在 UIAccessibility 中发现了目标方法:
真相大白。
一个更优化的方案
虽然通过前面的方式大大缩减了搜寻范围,但载入的镜像也有数十个之多,手动去一个个镜像查找似乎不是一个优雅的方式。
class_addMethod 是日常开发中用来动态添加方法的 API,载入镜像这种大规模的添加函数的操作通常不会使用如此低效率的 API,但它的实现细节中可能含有线索。一筹莫展的时候从熟悉的 Public API 入手可能会是一个突破点
该函数经过加锁,类型包装,最终会进到
// objc-runtime-new.mm
static void addMethods_finish(Class cls, method_list_t *newlist) {
auto rwe = cls->data()->extAllocIfNeeded();
if (newlist->count > 1) {
method_t::SortBySELAddress sorter;
std::stable_sort(&newlist->begin()->big(), &newlist->end()->big(), sorter);
}
prepareMethodLists(cls, &newlist, 1, NO, NO, __func__);
rwe->methods.attachLists(&newlist, 1);
flushCaches(cls, __func__, [](Class c){
return !c->cache.isConstantOptimizedCache();
});
}
这里面的 attachLists 是往 class_rw_ext_t 的 method_array_t 中添加一个 method_list_t,如果 method_array_t 的修改都经过此函数的话,那我们也能定位到镜像载入时添加 methods 的时机。

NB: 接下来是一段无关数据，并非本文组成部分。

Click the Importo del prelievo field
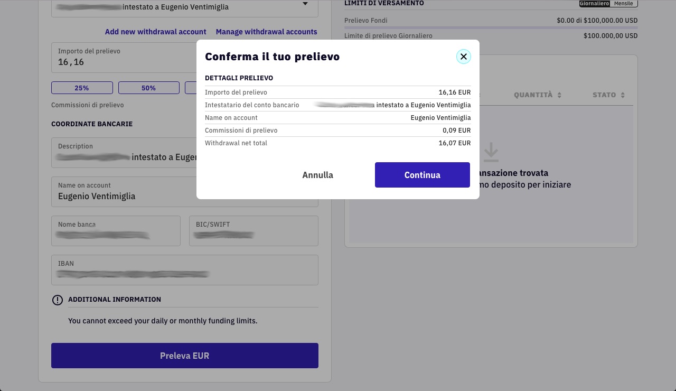Screen dimensions: 676x391 pyautogui.click(x=124, y=58)
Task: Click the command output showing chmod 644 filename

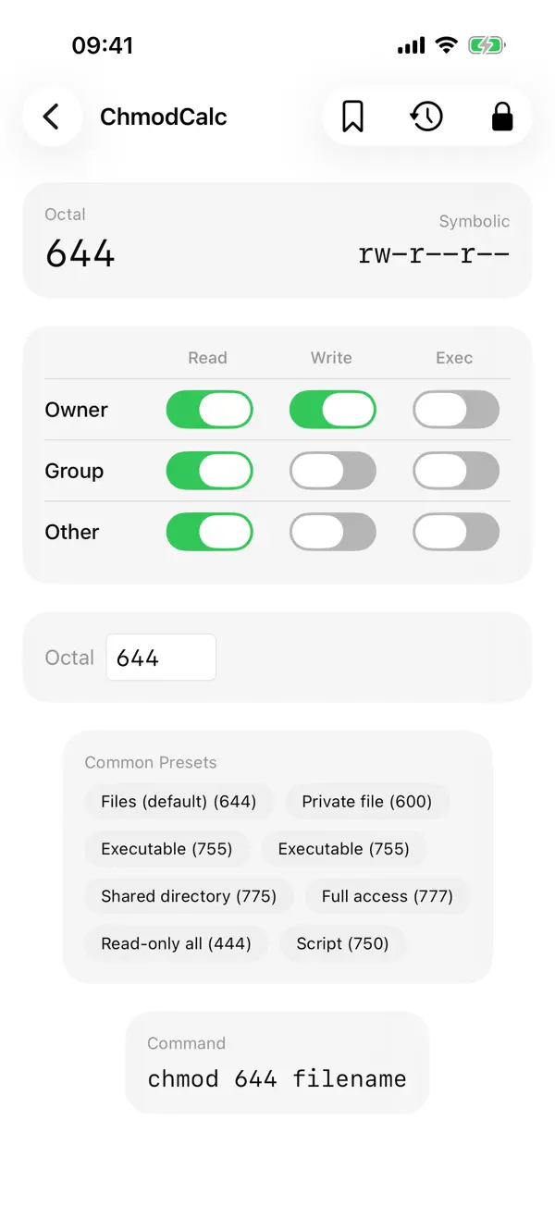Action: tap(276, 1078)

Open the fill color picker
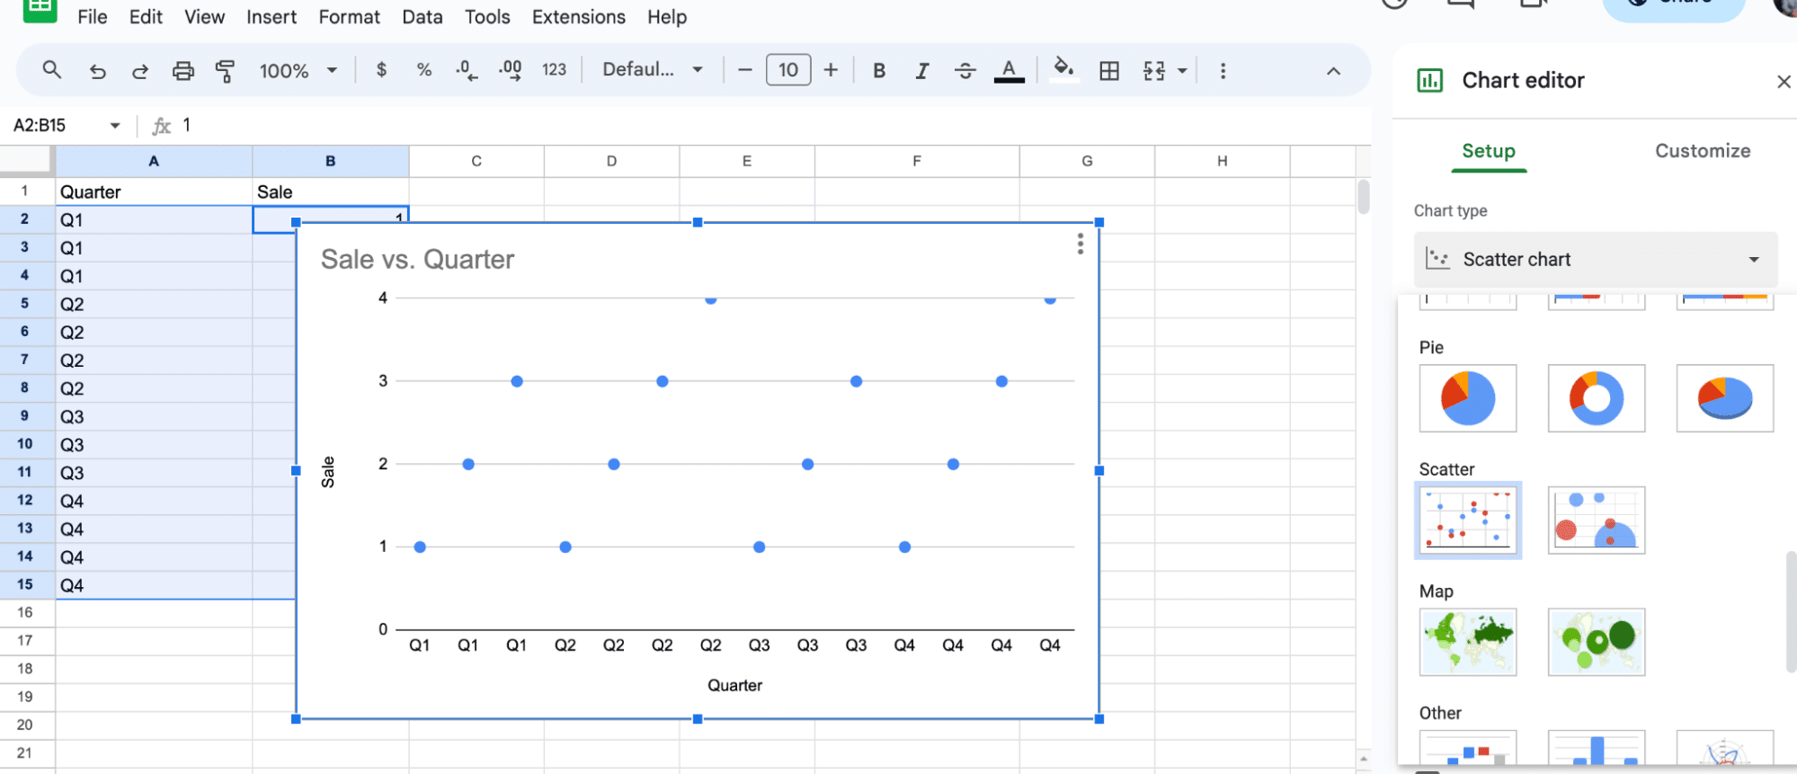[x=1063, y=70]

第二帧 attachCategories 正是我们所需要的函数!其中 1418 行取出了一个 method_list_t *,猜测我们所要找的 method 就在其中。
// objc-runtime-new.mm
static void
attachCategories(Class cls, const locstamped_category_t *cats_list, uint32_t cats_count,
int flags)
{
{ ... }
for (uint32_t i = 0; i < cats_count; i++) {
auto& entry = cats_list[i];
method_list_t *mlist = entry.cat->methodsForMeta(isMeta); // objc4-818.2 line 1418
{ ... }
}
{ ... }
}
如果需要输出 method_list_t 有两种形式,第一种是将 Objective-C runtime 切换至 debug 模式,直接源码输出;另外一种是在汇编中找到这个指针,然后进行输出。这里主要介绍第二种方式。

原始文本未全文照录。